I want to bring in Pentagon correspondent, Chris Lawrence -- and, Chris, an Iranian general has, well, in the Revolutionary Guard, calls a plot allegations baseless, commercial, but I guess no one is laughing there in Washington right now.


I mean, in fact, the White House is now calling this a dangerous escalation by the Iranian government, an -- an attempted assassination. A senior administration official who is knowledal -- knowledgeable about the current -- most current information coming out of this case -- says that while they do not have evidence and they do not know for sure whether this goes along the way up to the level of, say, President Mahmoud Abbas or Supreme Leader Ayatollah Ali Khamenei, they do believe that it does reach into the highest levels of the Quds Force, that -- that element of the Iranian Revolutionary Guard.

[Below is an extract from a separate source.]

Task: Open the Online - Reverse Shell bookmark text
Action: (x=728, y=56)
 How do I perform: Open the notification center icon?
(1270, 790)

There is a suspicion, a strong suspicion, that the Quds Force commander was directly involved in this plot.

Listen a little bit to some very blunt words from the White House spokesman earlier today.


JAY CARNEY, WHITE HOUSE PRESS SECRETARY: We consider it what -- what it was, which is an attempted terrorist act to assassinate the Saudi ambassador here to the United States.

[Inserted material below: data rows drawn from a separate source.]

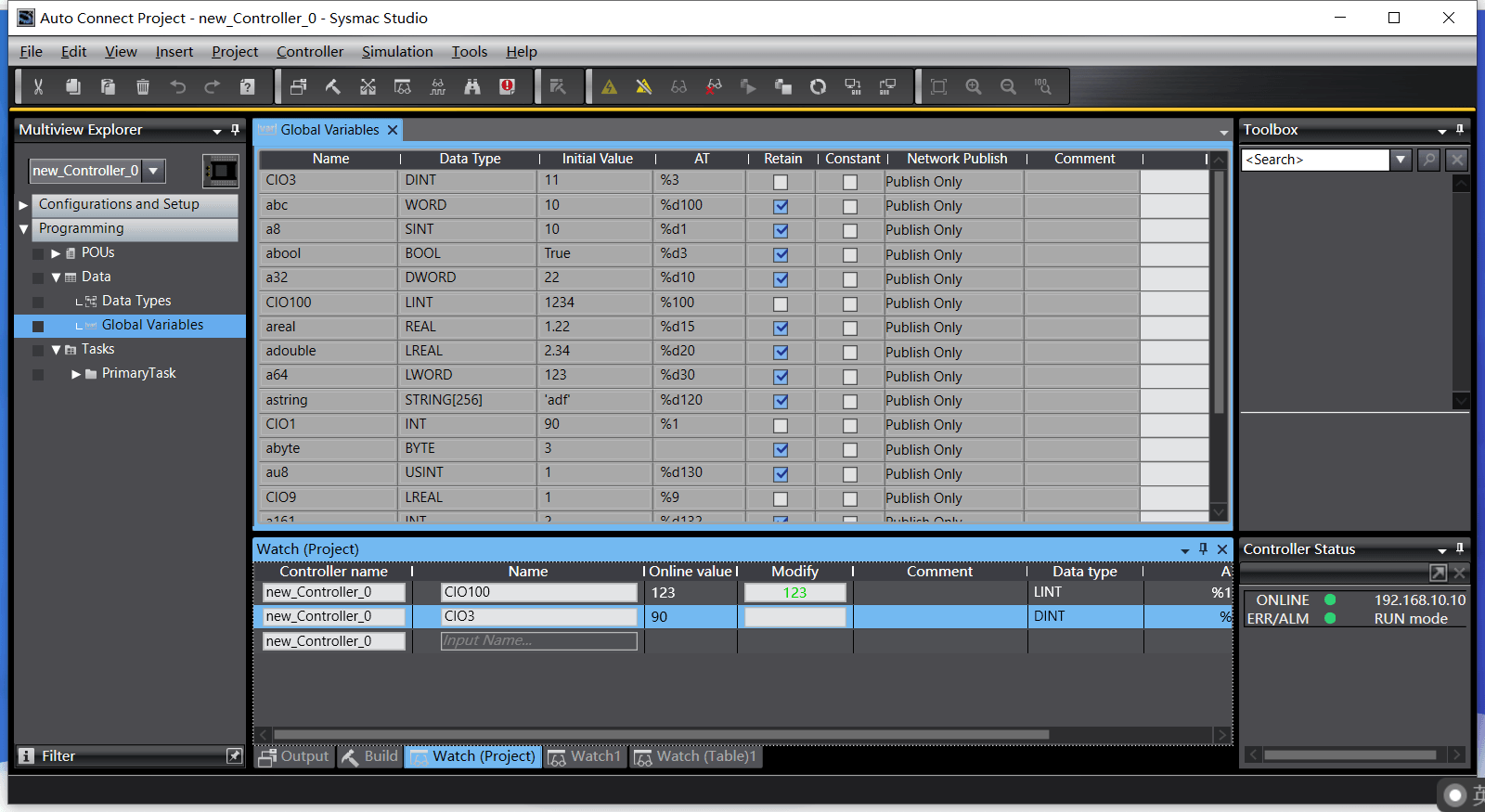The width and height of the screenshot is (1485, 812).
Task: Expand Configurations and Setup section
Action: point(23,204)
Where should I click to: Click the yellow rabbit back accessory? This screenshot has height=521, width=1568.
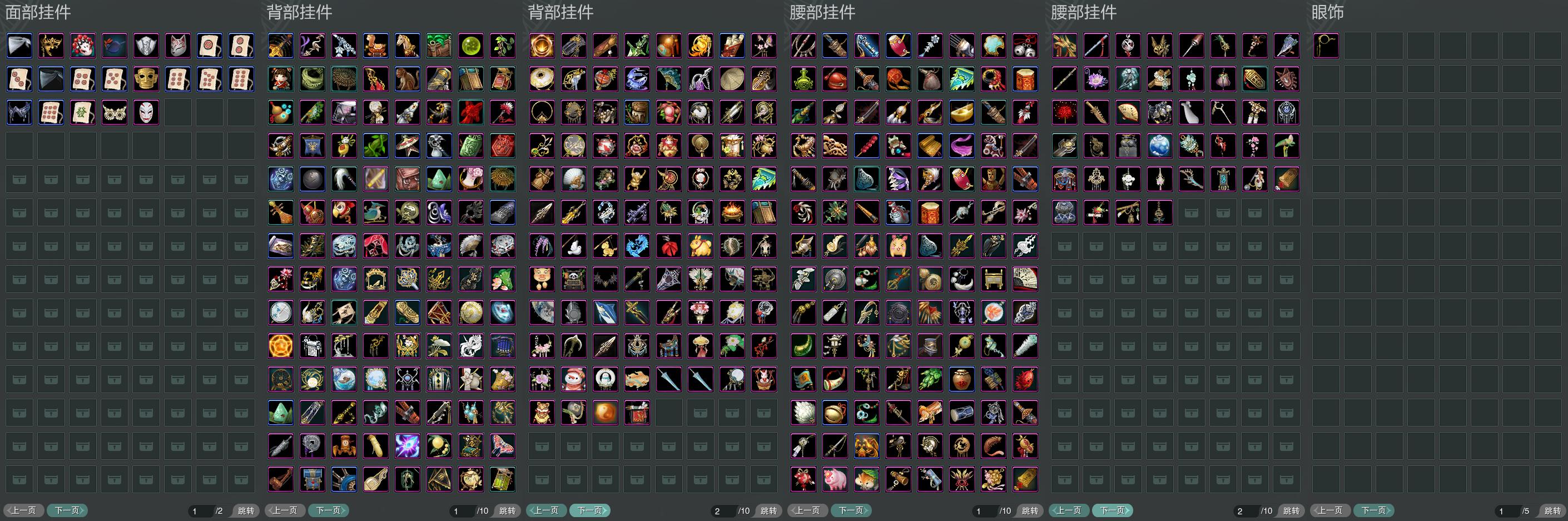tap(701, 246)
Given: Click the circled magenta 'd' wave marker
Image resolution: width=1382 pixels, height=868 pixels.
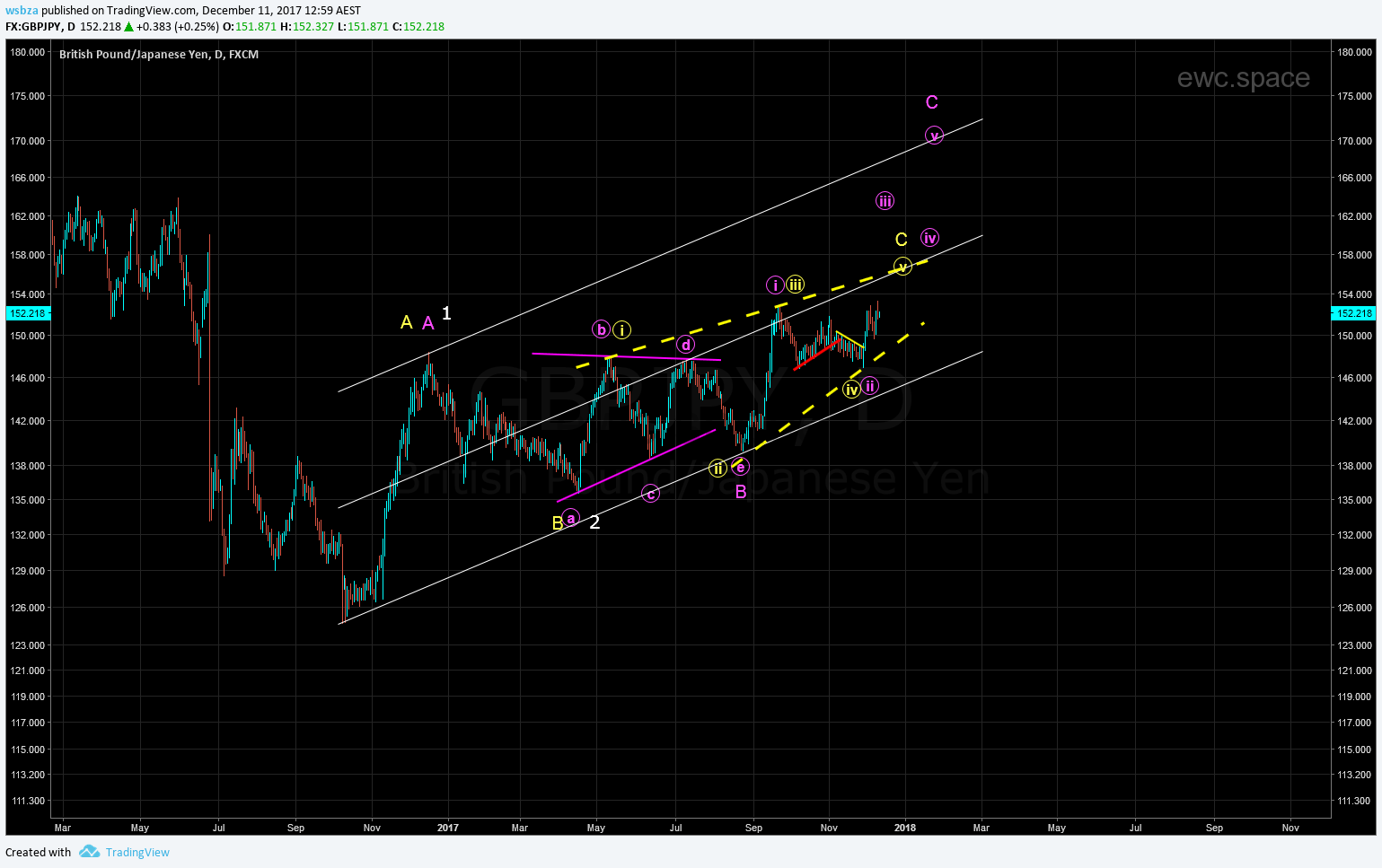Looking at the screenshot, I should click(x=685, y=345).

LAWRENCE: And, of course, the U.S. is now urging its allies to impose any and all sanctions on Iran that they possibly can -- Max.

FOSTER: OK, Chris, thank you very much, indeed, for that.

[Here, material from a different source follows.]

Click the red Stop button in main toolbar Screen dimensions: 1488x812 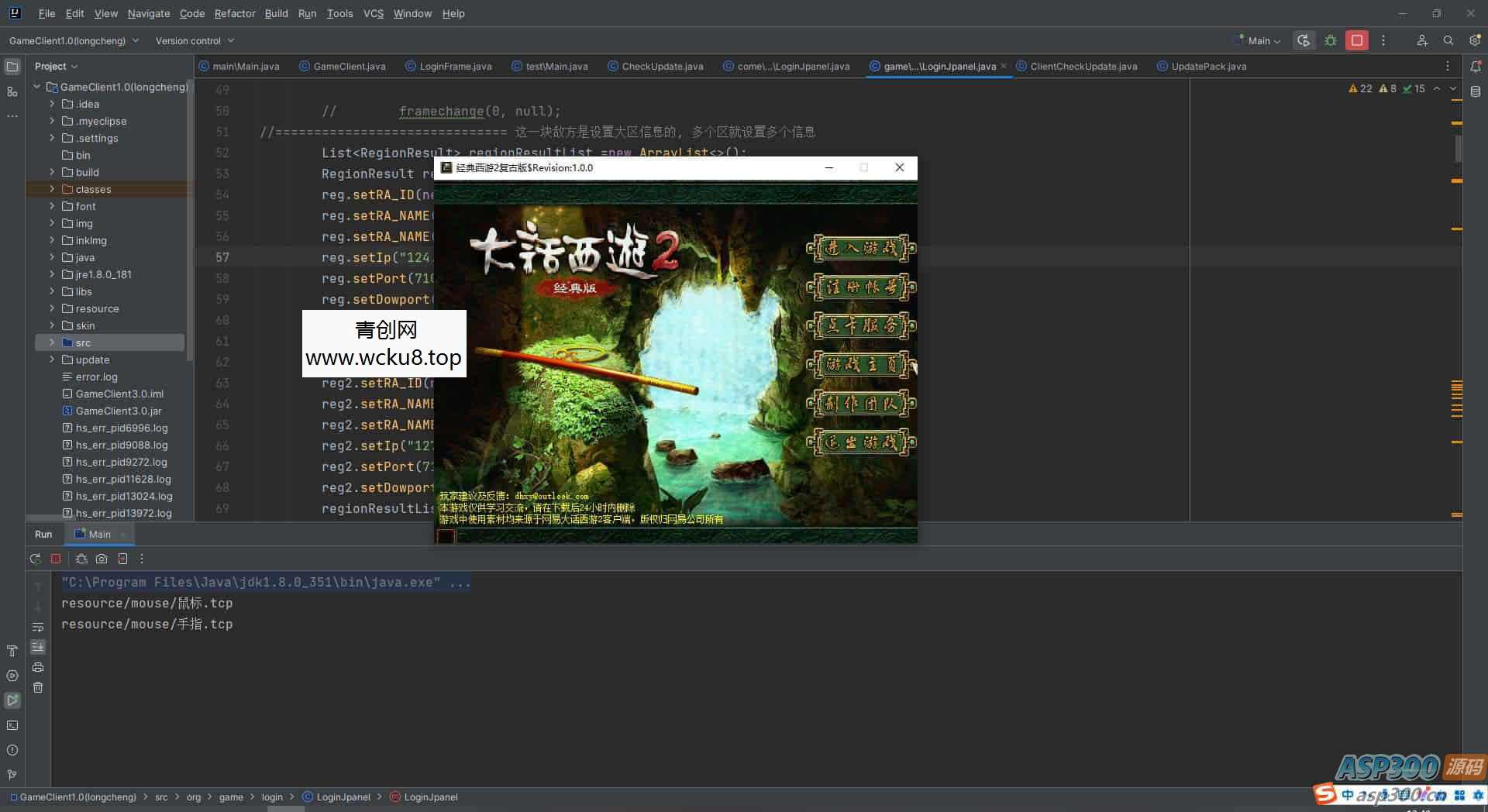pos(1356,40)
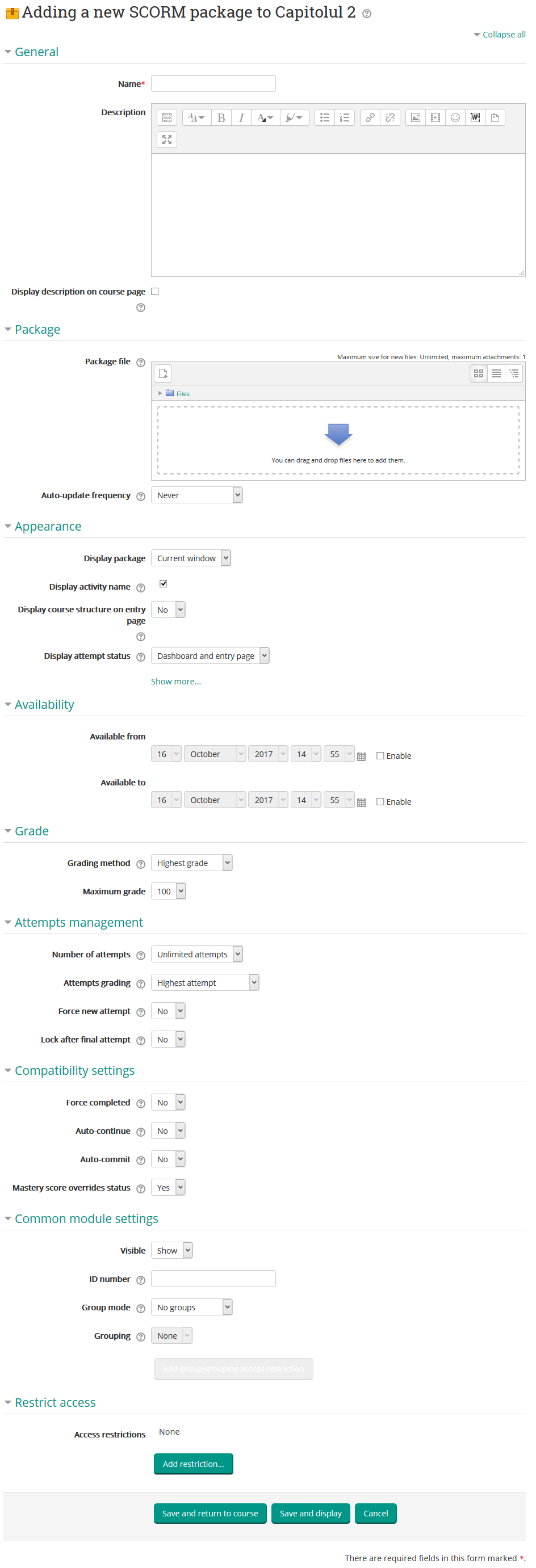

Well, as far-fetched as these allegations do sound, it's not the first time that Iran has been implicated in an overseas terror plot. Investigators in Argentina are convinced that Iran masterminded two bombings in Buenos Aires.

The first, in 1992, targeted the Israeli embassy, killing 29 people and wounding another 240. Two years later, the bombing of a Jewish community center killed 85 and injured hundreds more. And a German court concluded high level officials in Iran's government approved the murders of four Iranians in a Berlin restaurant in 1992.

Now, even those -- even given those past attacks, this alleged plot involving Mexican drug dealers and a high level Saudi target on U.S. soil seems mind-boggling.

So why would any faction in Iran risk possible retaliation from both the U.S. and Saudi Arabia?

I want to discuss this with Raymond Tanter, who served on the National Security Council under President Ronald Reagan and Alireza Nader. He's an international policy analyst for RAND Corporation.

Both of them, by the way, authors of books that address Iran and the region's volatility.

First of all, Raymond, if I can ask you, Chris suggesting there that the commander of the Quds Force knew about this.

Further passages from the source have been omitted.